__Exercise__
Copy out all of the material that follows, swapping in "Goal:" wherever "Instruction:" appears and keeping everything else the same.

__Entries on target coordinates__
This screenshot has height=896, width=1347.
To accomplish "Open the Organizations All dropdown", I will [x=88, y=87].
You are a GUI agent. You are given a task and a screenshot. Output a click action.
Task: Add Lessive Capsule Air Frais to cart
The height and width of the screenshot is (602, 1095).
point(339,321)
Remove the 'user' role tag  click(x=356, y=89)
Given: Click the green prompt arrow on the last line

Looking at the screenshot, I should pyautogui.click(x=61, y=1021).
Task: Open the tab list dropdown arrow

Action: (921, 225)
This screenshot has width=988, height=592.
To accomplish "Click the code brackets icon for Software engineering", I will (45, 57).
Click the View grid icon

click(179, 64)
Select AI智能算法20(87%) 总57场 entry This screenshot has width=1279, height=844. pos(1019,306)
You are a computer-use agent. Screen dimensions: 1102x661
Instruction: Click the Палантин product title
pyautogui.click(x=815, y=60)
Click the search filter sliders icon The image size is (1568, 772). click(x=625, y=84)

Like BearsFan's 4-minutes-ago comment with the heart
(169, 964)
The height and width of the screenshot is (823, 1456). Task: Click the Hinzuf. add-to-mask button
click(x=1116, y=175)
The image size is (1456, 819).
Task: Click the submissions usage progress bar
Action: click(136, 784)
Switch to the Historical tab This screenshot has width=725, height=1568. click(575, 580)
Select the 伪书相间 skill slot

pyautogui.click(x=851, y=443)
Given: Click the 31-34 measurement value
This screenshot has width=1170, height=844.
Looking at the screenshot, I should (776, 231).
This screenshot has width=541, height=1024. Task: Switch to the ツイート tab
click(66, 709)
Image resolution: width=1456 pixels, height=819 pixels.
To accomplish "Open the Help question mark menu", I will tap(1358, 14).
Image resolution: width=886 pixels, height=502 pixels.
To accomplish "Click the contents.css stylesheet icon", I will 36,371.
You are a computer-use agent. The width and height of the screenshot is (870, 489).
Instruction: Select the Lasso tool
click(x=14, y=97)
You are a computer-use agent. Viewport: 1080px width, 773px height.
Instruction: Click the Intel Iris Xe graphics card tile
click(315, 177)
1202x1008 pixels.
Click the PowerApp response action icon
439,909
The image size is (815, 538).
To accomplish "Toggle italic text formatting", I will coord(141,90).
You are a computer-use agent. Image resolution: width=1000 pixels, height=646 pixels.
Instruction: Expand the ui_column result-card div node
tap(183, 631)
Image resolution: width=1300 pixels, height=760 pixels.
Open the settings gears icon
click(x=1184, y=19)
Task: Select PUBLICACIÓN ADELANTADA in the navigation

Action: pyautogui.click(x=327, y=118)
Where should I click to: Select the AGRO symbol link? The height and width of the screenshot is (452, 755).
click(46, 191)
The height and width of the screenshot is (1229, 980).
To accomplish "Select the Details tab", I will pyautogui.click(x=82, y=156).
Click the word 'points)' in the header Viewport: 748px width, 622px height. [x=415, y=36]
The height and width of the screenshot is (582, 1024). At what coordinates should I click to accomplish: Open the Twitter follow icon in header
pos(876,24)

__Completed exercise__
This screenshot has height=896, width=1347.
To accomplish "Open the Organizations All dropdown", I will [x=88, y=87].
You are a GUI agent. You are given a task and a screenshot. Output a click action.
Task: Add Lessive Capsule Air Frais to cart
The height and width of the screenshot is (602, 1095).
point(339,321)
Remove the 'user' role tag  click(x=356, y=89)
Given: Click the green prompt arrow on the last line

Looking at the screenshot, I should pyautogui.click(x=61, y=1021).
Task: Open the tab list dropdown arrow

Action: (921, 225)
This screenshot has width=988, height=592.
To accomplish "Click the code brackets icon for Software engineering", I will (45, 57).
Click the View grid icon

click(179, 64)
Select AI智能算法20(87%) 总57场 entry This screenshot has width=1279, height=844. pos(1019,306)
You are a computer-use agent. Screen dimensions: 1102x661
Goal: Click the Палантин product title
pyautogui.click(x=815, y=60)
Click the search filter sliders icon The image size is (1568, 772). click(x=625, y=84)

Like BearsFan's 4-minutes-ago comment with the heart
(169, 964)
The height and width of the screenshot is (823, 1456). Task: Click the Hinzuf. add-to-mask button
click(x=1116, y=175)
The image size is (1456, 819).
Task: Click the submissions usage progress bar
Action: click(136, 784)
Switch to the Historical tab This screenshot has width=725, height=1568. click(575, 580)
Select the 伪书相间 skill slot

pyautogui.click(x=851, y=443)
Given: Click the 31-34 measurement value
This screenshot has width=1170, height=844.
Looking at the screenshot, I should (776, 231).
This screenshot has width=541, height=1024. Task: Switch to the ツイート tab
click(66, 709)
Image resolution: width=1456 pixels, height=819 pixels.
To accomplish "Open the Help question mark menu", I will tap(1358, 14).
Image resolution: width=886 pixels, height=502 pixels.
To accomplish "Click the contents.css stylesheet icon", I will 36,371.
You are a computer-use agent. The width and height of the screenshot is (870, 489).
Goal: Select the Lasso tool
click(x=14, y=97)
You are a computer-use agent. Viewport: 1080px width, 773px height.
Goal: Click the Intel Iris Xe graphics card tile
click(315, 177)
1202x1008 pixels.
Click the PowerApp response action icon
439,909
The image size is (815, 538).
To accomplish "Toggle italic text formatting", I will coord(141,90).
You are a computer-use agent. Image resolution: width=1000 pixels, height=646 pixels.
Goal: Expand the ui_column result-card div node
tap(183, 631)
Image resolution: width=1300 pixels, height=760 pixels.
Open the settings gears icon
click(x=1184, y=19)
Task: Select PUBLICACIÓN ADELANTADA in the navigation

Action: pyautogui.click(x=327, y=118)
Where should I click to: Select the AGRO symbol link? The height and width of the screenshot is (452, 755).
click(46, 191)
The height and width of the screenshot is (1229, 980).
To accomplish "Select the Details tab", I will pyautogui.click(x=82, y=156).
Click the word 'points)' in the header Viewport: 748px width, 622px height. [x=415, y=36]
The height and width of the screenshot is (582, 1024). At what coordinates should I click to accomplish: Open the Twitter follow icon in header
pos(876,24)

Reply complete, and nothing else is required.